Researchers have completed the first gene therapy procedure aimed at stopping age-related macular degeneration.
The operation was performed at John Radcliffe Hospital, Oxford, England, by Robert MacLaren, FRCOphth, a professor of ophthalmology at the University of Oxford.
The procedure involved detaching the retina and injecting a virus-containing solution underneath. The modified DNA sequence contained in the virus infects the retinal pigment epithelium cells and corrects the genetic defect that causes AMD, according to a press release from Oxford University Hospitals.
“We’re harnessing the power of the virus, a naturally occurring organism, to deliver the DNA into the patient’s cells. When the virus opens up inside the retinal cell it releases the DNA of the gene we have cloned, and the cell starts making a protein that we think can modify the disease, correcting the imbalance of the inflammation caused by the complement system,” MacLaren said in the release.

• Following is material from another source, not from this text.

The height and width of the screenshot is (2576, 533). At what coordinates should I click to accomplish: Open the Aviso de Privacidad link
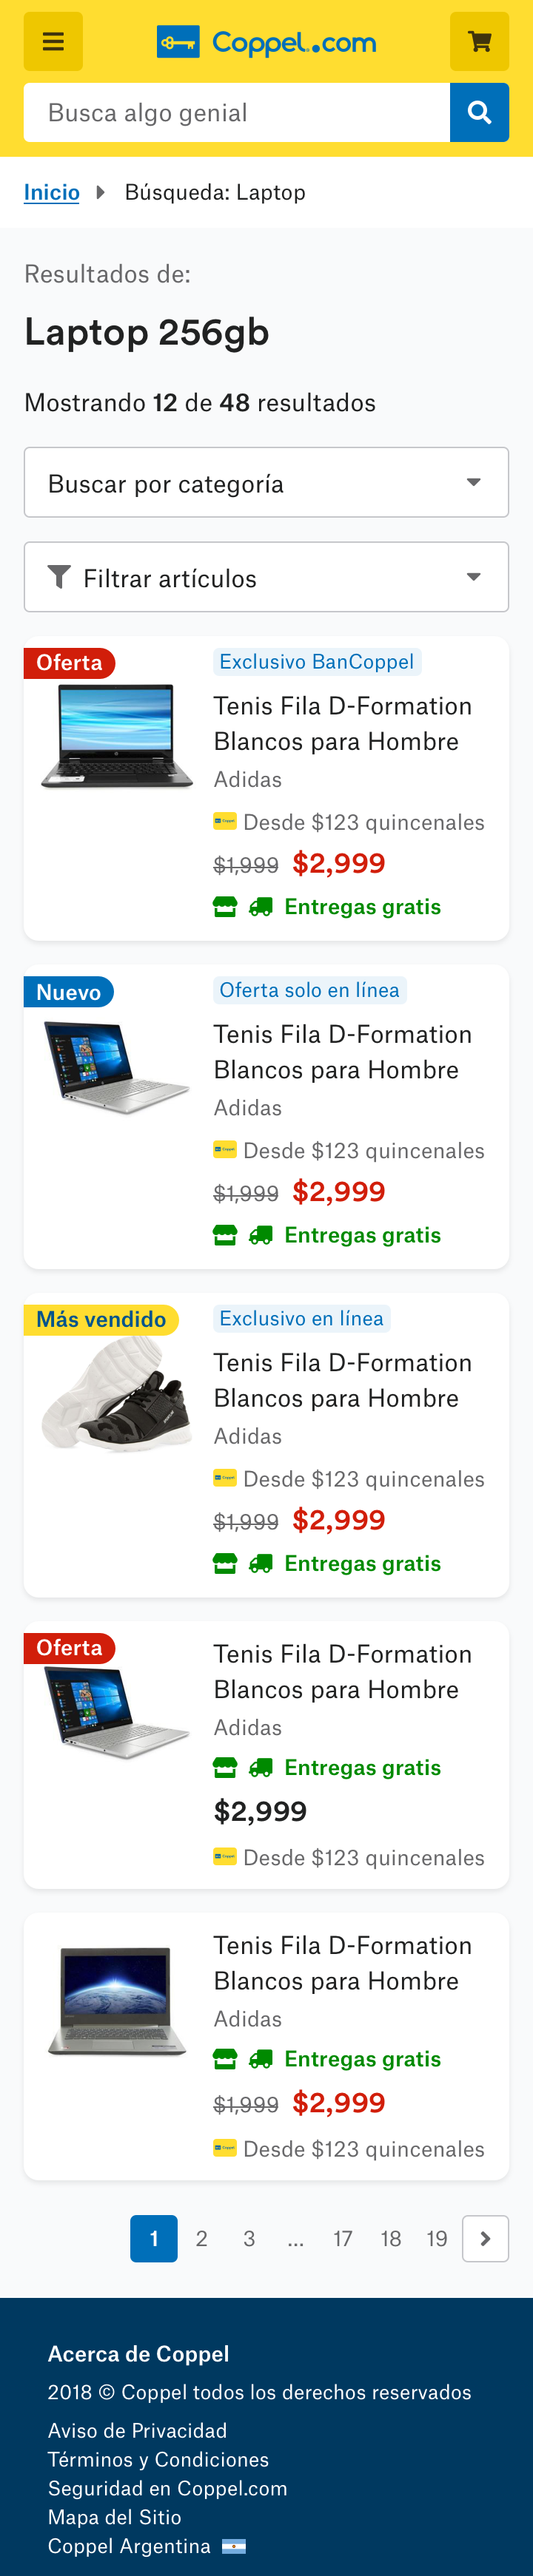(x=137, y=2430)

“It is an interesting application and approach to this very common cause of vision loss,” Allen C. Ho, MD, Director of the Retina Research Program at Wills Eye Hospital and OSN Retina/Vitreous Board Member, told Healio.com/OSN.
The operation is the first in the phase 1/2 FOCUS trial, an open-label, dose escalation, multicenter study accessing the biological activity of the treatment, which is developed by Gyroscope Therapeutics, a company founded by Syncona.
“What’s unique about this particular clinical trial is that they are trying gene therapy surgically delivered to the subretinal space to try to modify the disease process of dry macular degeneration,” Ho said. While some clinical trials have looked at injection therapies to treat dry AMD and geographic atrophy, there are currently no proven treatments.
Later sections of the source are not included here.